[Pixel coordinate grounding data]
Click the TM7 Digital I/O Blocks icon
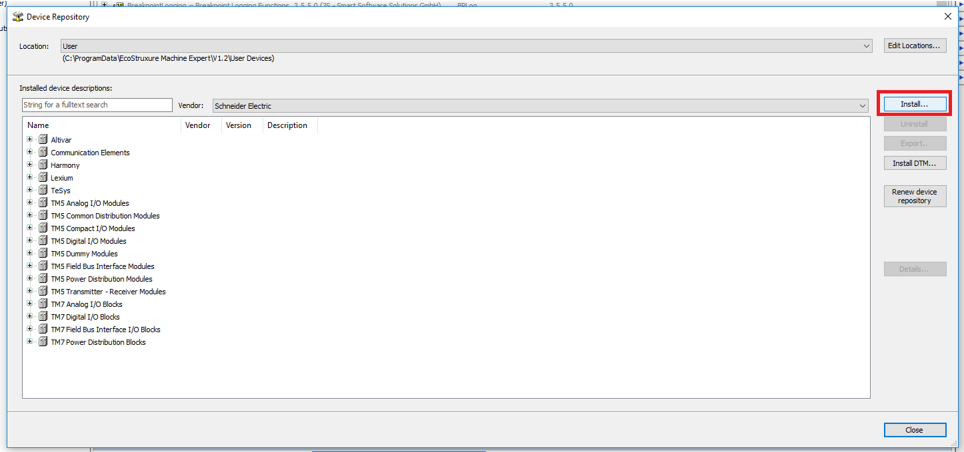964x452 pixels. [43, 317]
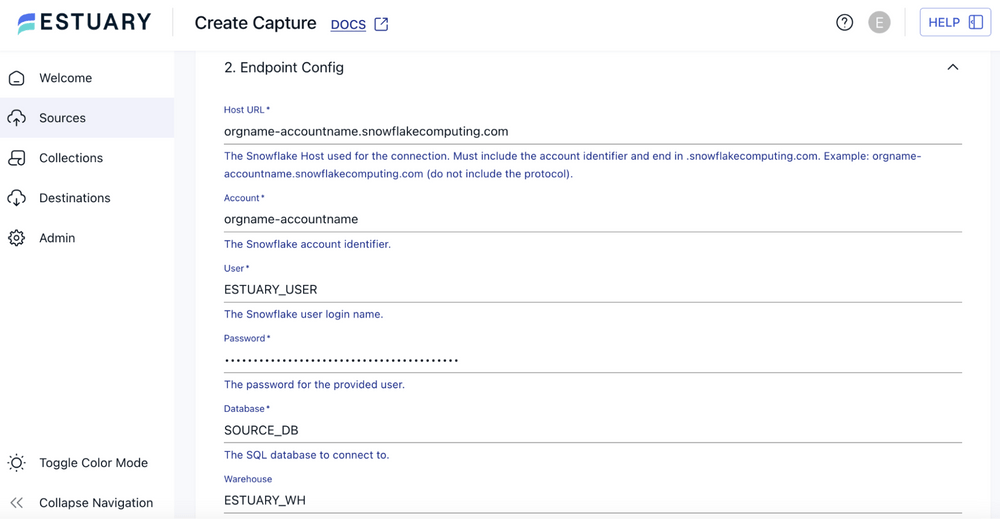Screen dimensions: 1000x519
Task: Click the Sources cloud upload icon
Action: (17, 118)
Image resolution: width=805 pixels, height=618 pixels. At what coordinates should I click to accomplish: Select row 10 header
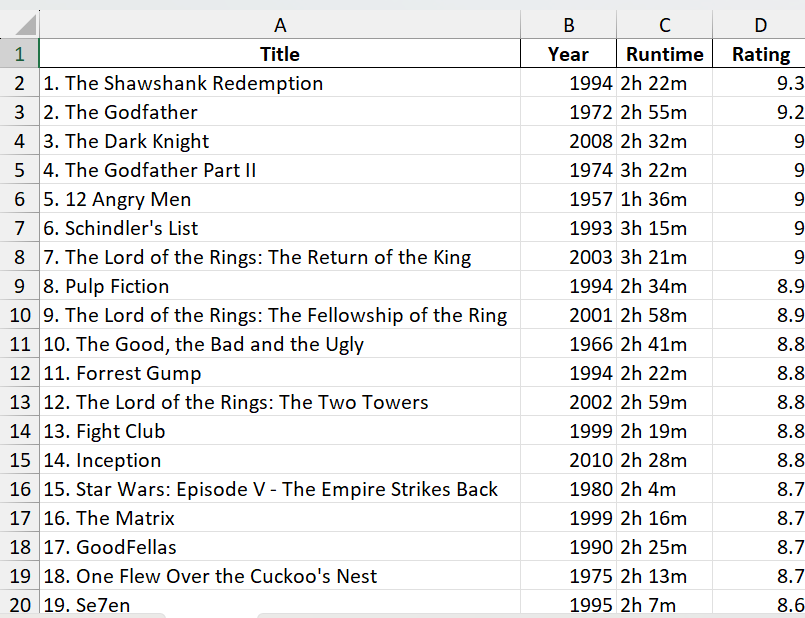click(20, 315)
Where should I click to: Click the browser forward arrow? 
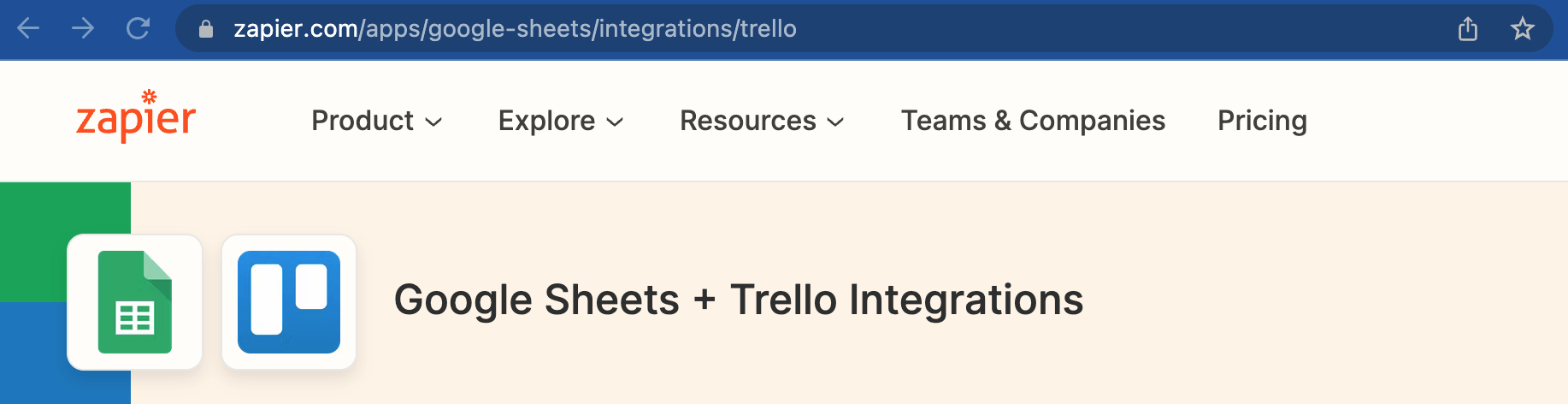click(x=83, y=29)
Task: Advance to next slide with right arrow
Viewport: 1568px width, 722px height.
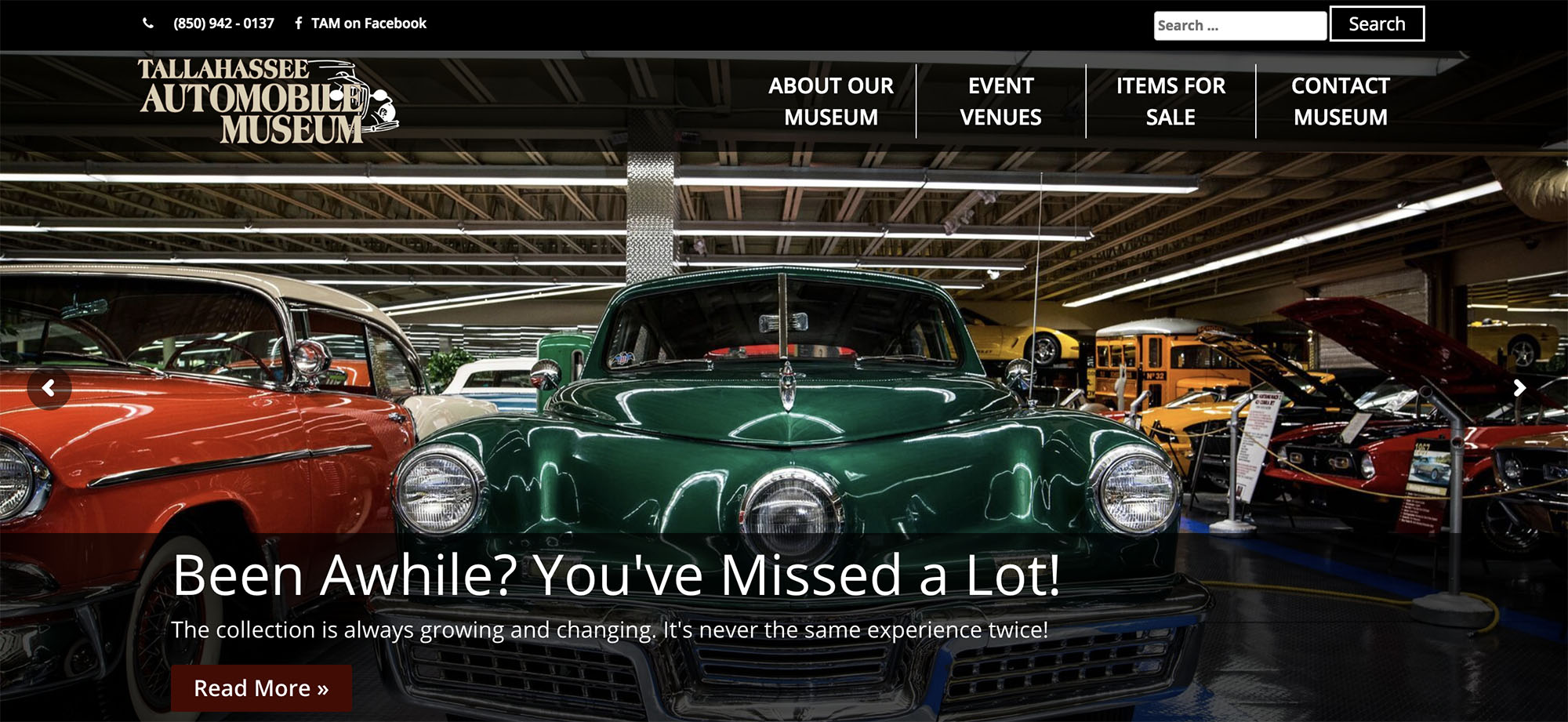Action: pos(1519,387)
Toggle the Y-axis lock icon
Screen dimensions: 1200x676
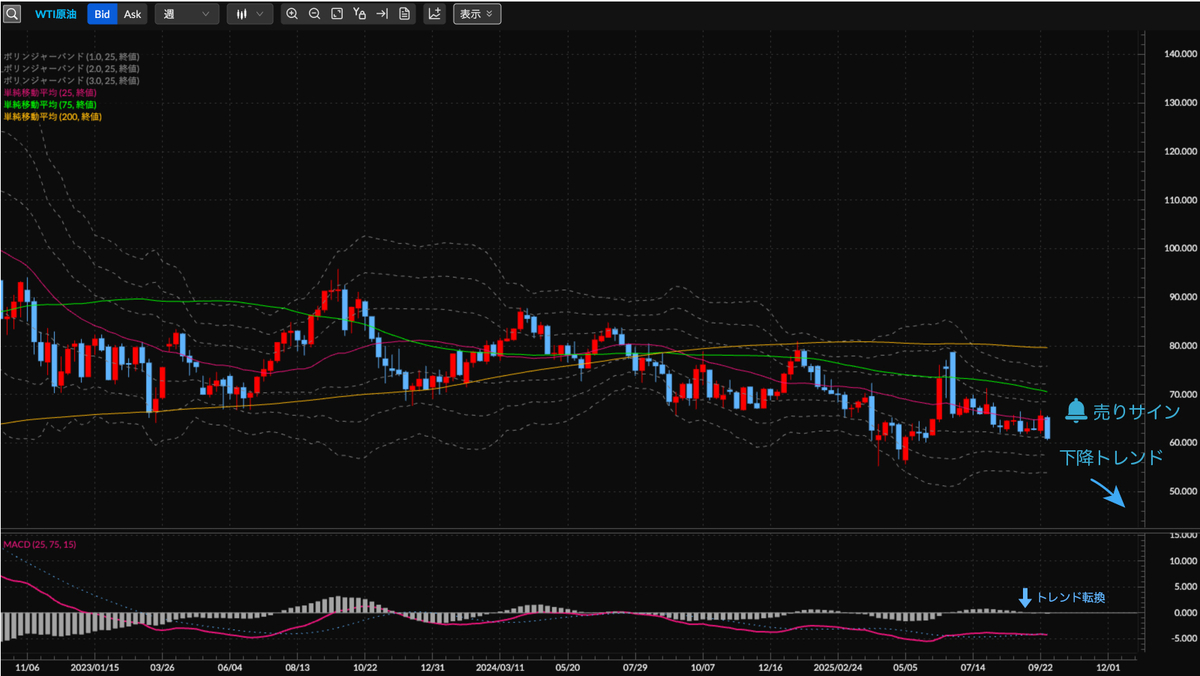pyautogui.click(x=359, y=14)
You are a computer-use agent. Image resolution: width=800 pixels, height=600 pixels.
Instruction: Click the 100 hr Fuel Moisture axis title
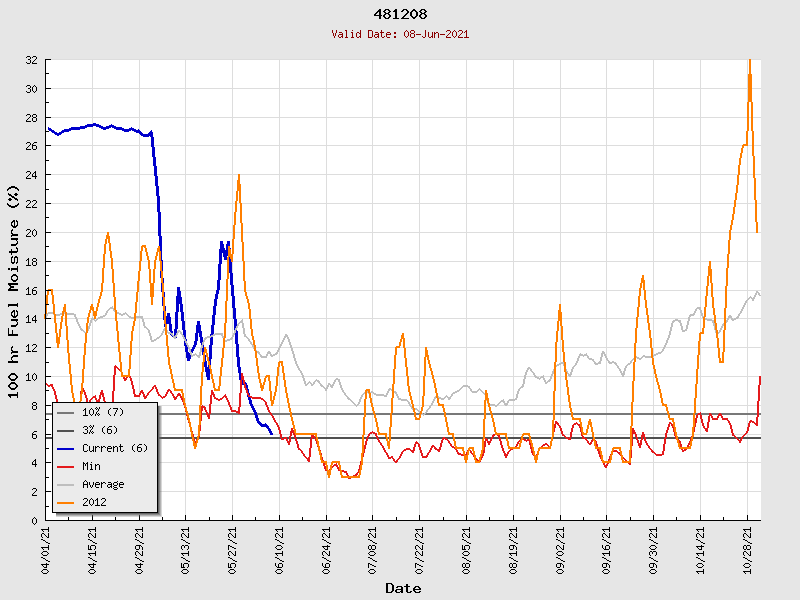[15, 290]
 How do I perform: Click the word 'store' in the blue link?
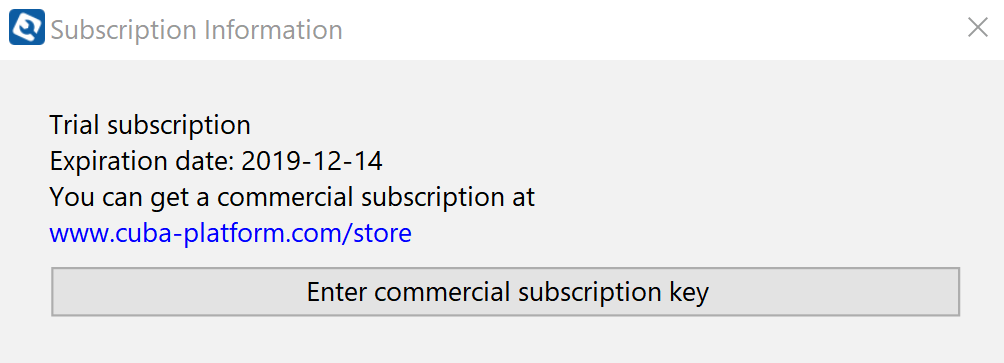pyautogui.click(x=383, y=234)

**Exercise brief**
Starting at the line that contains "Task: Advance to next slide with right arrow" and ending with the last line of the data, transcribe every line exactly; skip the pictures.

**Completed exercise**
Task: Advance to next slide with right arrow
Viewport: 1568px width, 722px height.
Action: pos(1519,387)
Toggle the Y-axis lock icon
Screen dimensions: 1200x676
pyautogui.click(x=359, y=14)
You are a computer-use agent. Image resolution: width=800 pixels, height=600 pixels.
Instruction: Click the 100 hr Fuel Moisture axis title
[15, 290]
 How do I perform: Click the word 'store' in the blue link?
pyautogui.click(x=383, y=234)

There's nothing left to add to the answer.